IN THE COURT OF APPEAL OF TANZANIA
AT DAR ES SALAAM
CIVIL
APPLICATION NO. 75 OF 2005
In the Matter of Intended Appeal
BETWEEN
ESMAIL CHOKA … APPLICANT
AND
1.
NATIONAL TRANSPORT }
CORP.
(NTC) }
}
RESPONDENTS
2.
THE LIQUIDATOR, }
KAMPUNI YA }
USAFIRISHAJI
LTD. DODOMA
(KAUDO)}
(Application to Stay Execution of the
Decision of the High Court of Tanzania
at Dar es Salaam )
(Bubeshi, J.)
dated the 20th day of
September , 2001
in
Civil Case No. 352 of 2000
RULING
RAMADHANI, J.A.:
The
applicant, Esmail Choka, was employed by Respondent 1 National Transport
Corporation and was later made the General Manager of KAUDO, the post he held
up to the time both, Respondent 1 and KAUDO, were put under receivership. The
applicant sued both Respondent 1 and Respondent 2 in Civil Case No. 352 of
2000. Respondent 1 raised a preliminary objection which was dismissed by
BUBESHI, J. on 20th
September, 2001 . That ruling is the subject of appeal in Civil
Appeal No. 49 of 2003.

--

* _Exercises_
1. Answer these questions from the court ruling:
(a) What post did the applicant hold at KAUDO?
(b) In which case did the applicant sue both respondents?
(c) On what date was Respondent 1's preliminary objection dismissed?
2. Decide whether each statement agrees with the court ruling, and quote the words that settle it:
(a) The preliminary objection was raised by Respondent 2.
(b) The applicant held his post at KAUDO until KAUDO and Respondent 1 were put under receivership.
(c) The ruling on the preliminary objection is under appeal in Civil Appeal No. 49 of 2003.
The rows that follow have no connection to the court ruling above.

* _Material shown_
--

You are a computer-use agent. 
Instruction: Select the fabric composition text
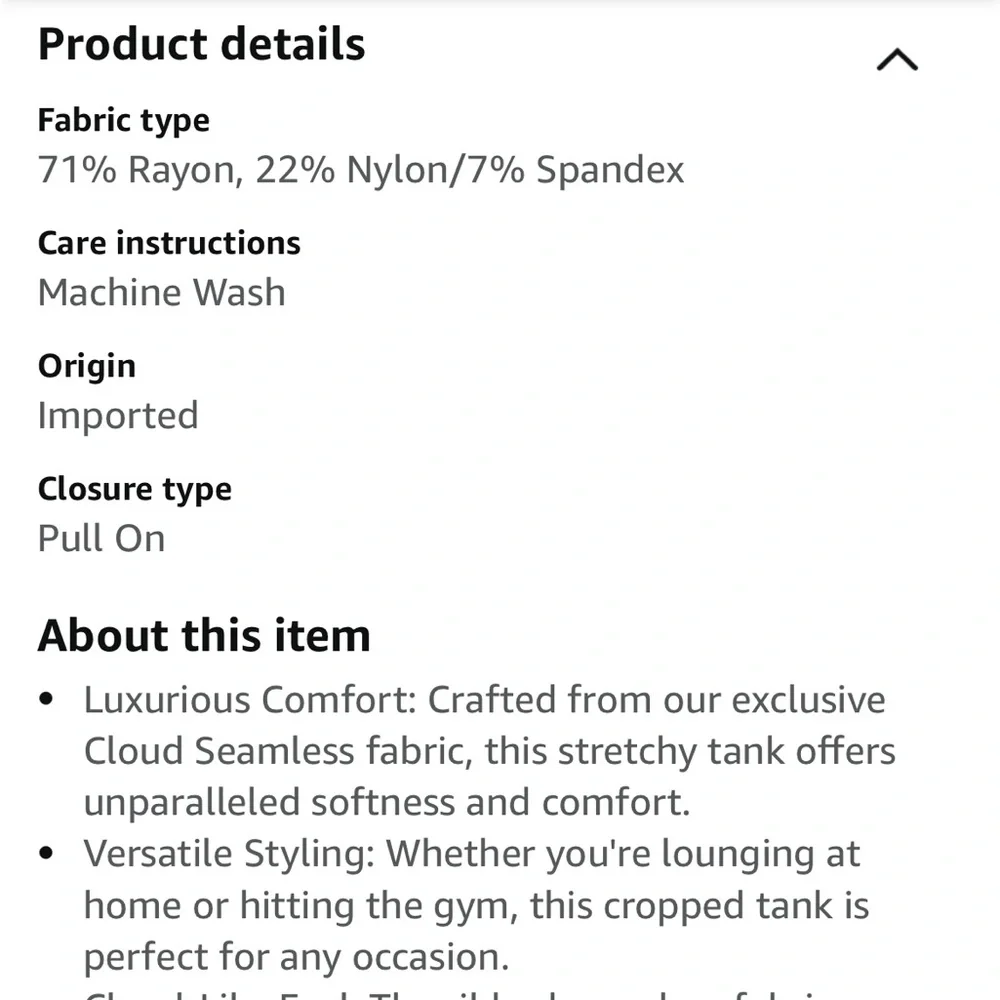pos(360,170)
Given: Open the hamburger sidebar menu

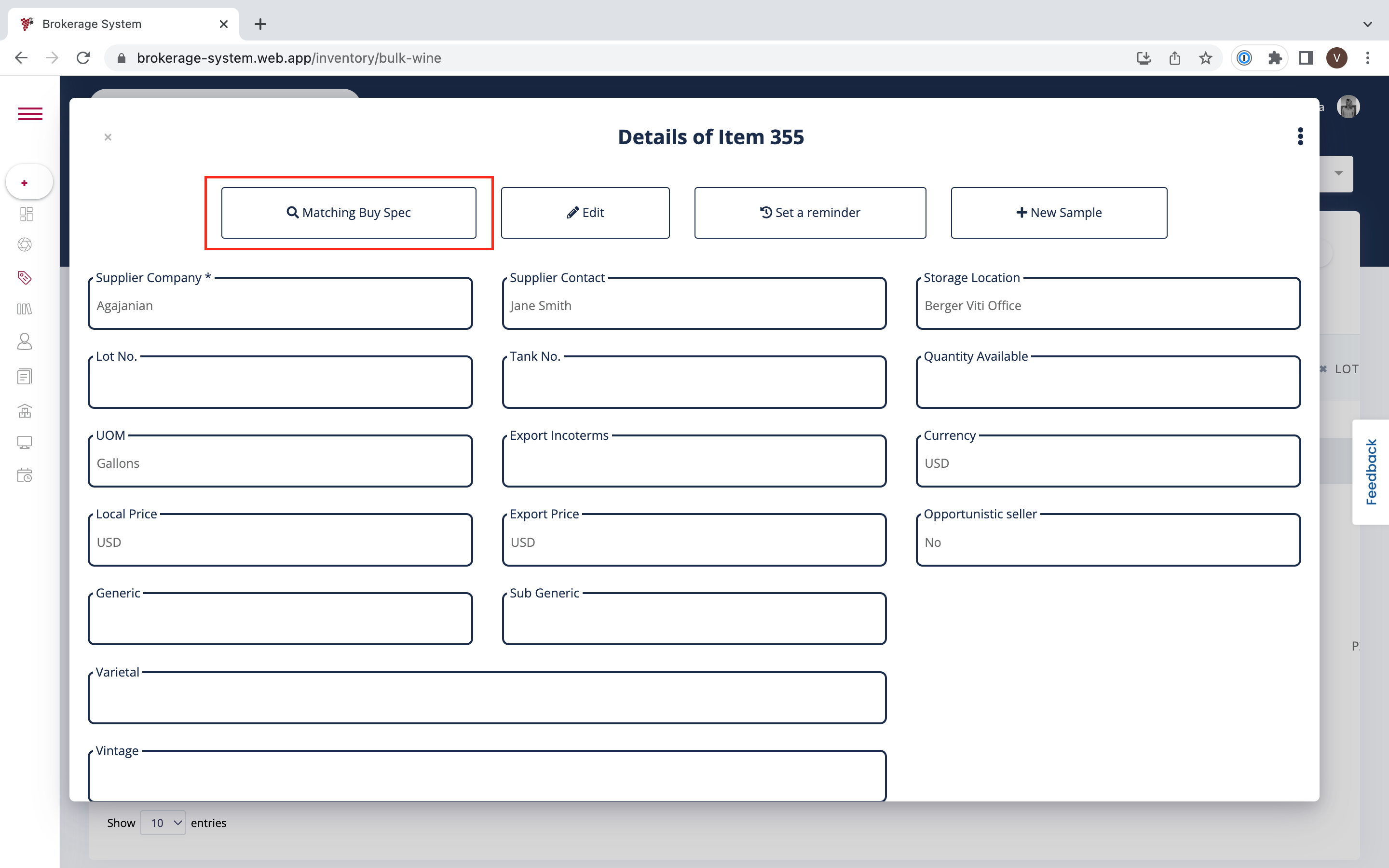Looking at the screenshot, I should 30,114.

--

* _Answers to each task_
1.
(a) General Manager
(b) Civil Case No. 352 of 2000
(c) 20th September, 2001

2.
(a) No: "Respondent 1 raised a preliminary objection which was dismissed by BUBESHI, J."
(b) Yes: "the post he held up to the time both, Respondent 1 and KAUDO, were put under receivership."
(c) Yes: "That ruling is the subject of appeal in Civil Appeal No. 49 of 2003."